While many world leaders mourned Castro’s death, Florida Sen. Marco Rubio, whose family immigrated to the U.S. from Cuba, issued a firm rebuke of the former leader and his legacy.
“Sadly, Fidel Castro’s death does not mean freedom for the Cuban people or justice for the democratic activists, religious leaders, and political opponents he and his brother have jailed and persecuted. The dictator has died, but the dictatorship has not,” Rubio said in a statement Saturday. “And one thing is clear, history will not absolve Fidel Castro; it will remember him as an evil, murderous dictator who inflicted misery and suffering on his own people.”
Carlos Gimenez, mayor of Miami-Dade County, asked residents to demonstrate peacefully.

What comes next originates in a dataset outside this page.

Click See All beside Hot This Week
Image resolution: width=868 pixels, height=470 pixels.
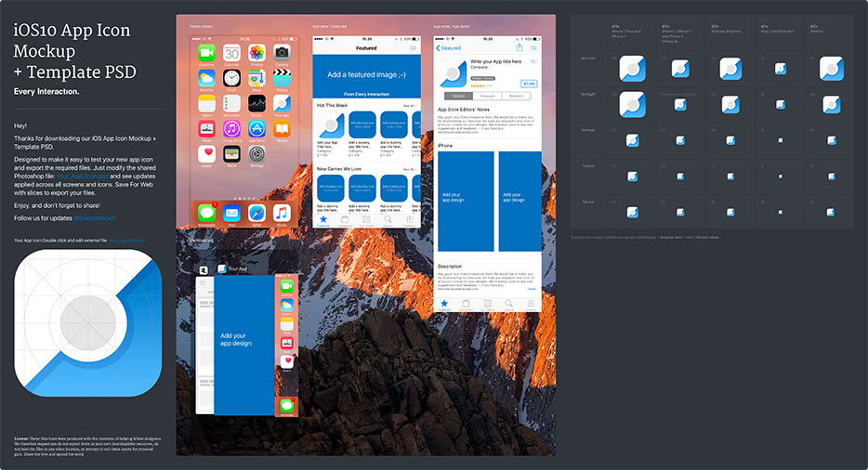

“His passing closes a very painful chapter for Cubans on the island and Cuban-Americans throughout the world, including for thousands of Mami-Dade county residents who were personally affected by his cruel and brutal dictatorship,” Gimenez said in a statement. “Despite this historic moment however, we know that Fidel’s brother Raul continues to lead one of the world’s most repressive governments. My hope is that a free and democratic Cuba with the same freedoms we treasure here in the United States will soon emerge. It is what the Cuban people deserve.”